-- begin Supplied data --
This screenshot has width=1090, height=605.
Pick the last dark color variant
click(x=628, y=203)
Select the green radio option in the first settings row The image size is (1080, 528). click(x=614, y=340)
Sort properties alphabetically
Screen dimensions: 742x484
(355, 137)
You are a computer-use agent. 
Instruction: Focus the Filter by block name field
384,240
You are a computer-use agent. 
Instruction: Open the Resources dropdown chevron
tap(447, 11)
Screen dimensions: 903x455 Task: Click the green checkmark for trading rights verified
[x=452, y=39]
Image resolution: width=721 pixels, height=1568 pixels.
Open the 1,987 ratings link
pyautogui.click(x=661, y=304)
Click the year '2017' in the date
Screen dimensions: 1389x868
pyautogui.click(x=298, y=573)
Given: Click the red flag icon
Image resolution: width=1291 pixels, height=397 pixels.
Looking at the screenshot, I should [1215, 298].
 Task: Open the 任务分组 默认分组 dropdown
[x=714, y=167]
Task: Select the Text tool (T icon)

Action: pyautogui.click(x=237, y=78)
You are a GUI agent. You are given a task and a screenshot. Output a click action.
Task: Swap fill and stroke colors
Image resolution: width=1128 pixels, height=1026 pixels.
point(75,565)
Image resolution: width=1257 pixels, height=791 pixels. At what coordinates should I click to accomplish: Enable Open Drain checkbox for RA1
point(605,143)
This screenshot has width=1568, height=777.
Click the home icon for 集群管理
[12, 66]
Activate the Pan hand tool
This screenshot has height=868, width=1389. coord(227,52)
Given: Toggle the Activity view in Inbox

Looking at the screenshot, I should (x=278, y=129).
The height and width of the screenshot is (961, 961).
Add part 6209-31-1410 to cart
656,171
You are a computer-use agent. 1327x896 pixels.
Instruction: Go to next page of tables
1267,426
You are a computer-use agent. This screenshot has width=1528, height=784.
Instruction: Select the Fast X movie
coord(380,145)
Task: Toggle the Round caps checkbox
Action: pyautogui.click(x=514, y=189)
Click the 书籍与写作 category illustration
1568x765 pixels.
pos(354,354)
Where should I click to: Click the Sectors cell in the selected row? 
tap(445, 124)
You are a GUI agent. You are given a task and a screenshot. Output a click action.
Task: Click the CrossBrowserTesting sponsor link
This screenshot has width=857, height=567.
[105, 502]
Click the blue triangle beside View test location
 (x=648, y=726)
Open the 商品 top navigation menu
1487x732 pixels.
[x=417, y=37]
-- end Supplied data --
▶ Stated goal
Can you return, character for character, the stretch of lines from the one containing "Where should I" through the last line above?

▶ Solution
Where should I click to: Click the Sectors cell in the selected row? 
tap(445, 124)
You are a GUI agent. You are given a task and a screenshot. Output a click action.
Task: Click the CrossBrowserTesting sponsor link
This screenshot has width=857, height=567.
[105, 502]
Click the blue triangle beside View test location
 (x=648, y=726)
Open the 商品 top navigation menu
1487x732 pixels.
[x=417, y=37]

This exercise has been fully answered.